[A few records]
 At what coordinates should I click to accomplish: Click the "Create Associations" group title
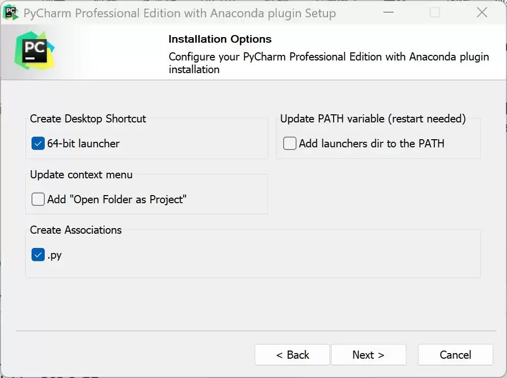click(x=76, y=230)
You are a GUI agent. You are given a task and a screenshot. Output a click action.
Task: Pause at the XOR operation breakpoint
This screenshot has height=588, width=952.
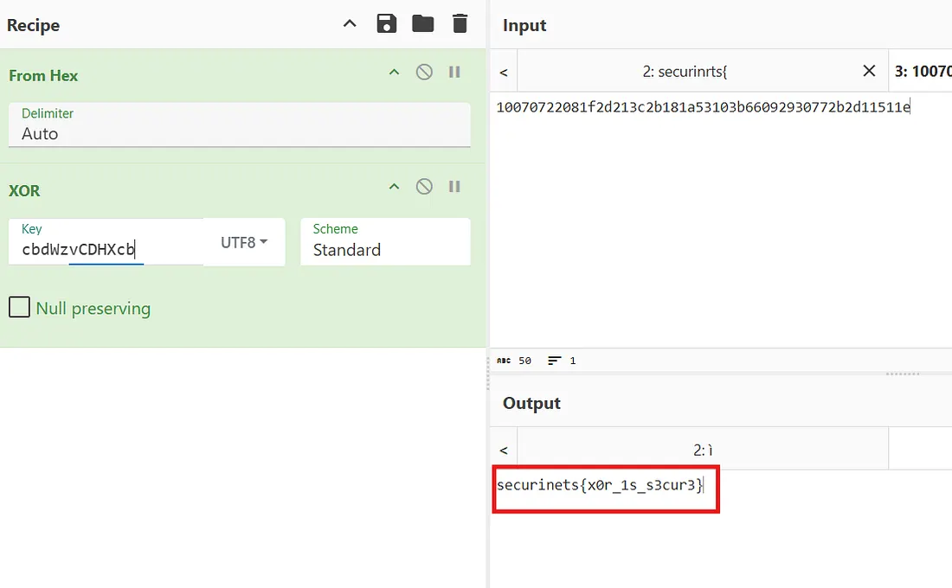point(454,187)
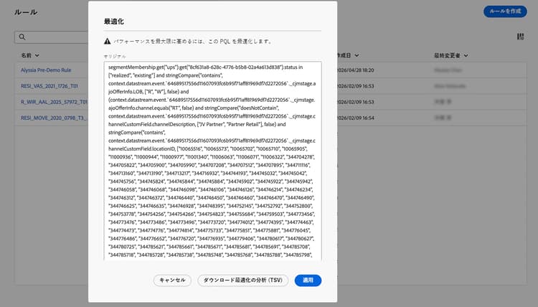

● WRITTEN PROBLEM
Write out the lines above word for word, leaving out the pictures.

● SOLUTION
 At what coordinates should I click to accomplish: Click the "Create Associations" group title
click(x=76, y=230)
You are a GUI agent. You are given a task and a screenshot. Output a click action.
Task: Pause at the XOR operation breakpoint
This screenshot has height=588, width=952.
point(454,187)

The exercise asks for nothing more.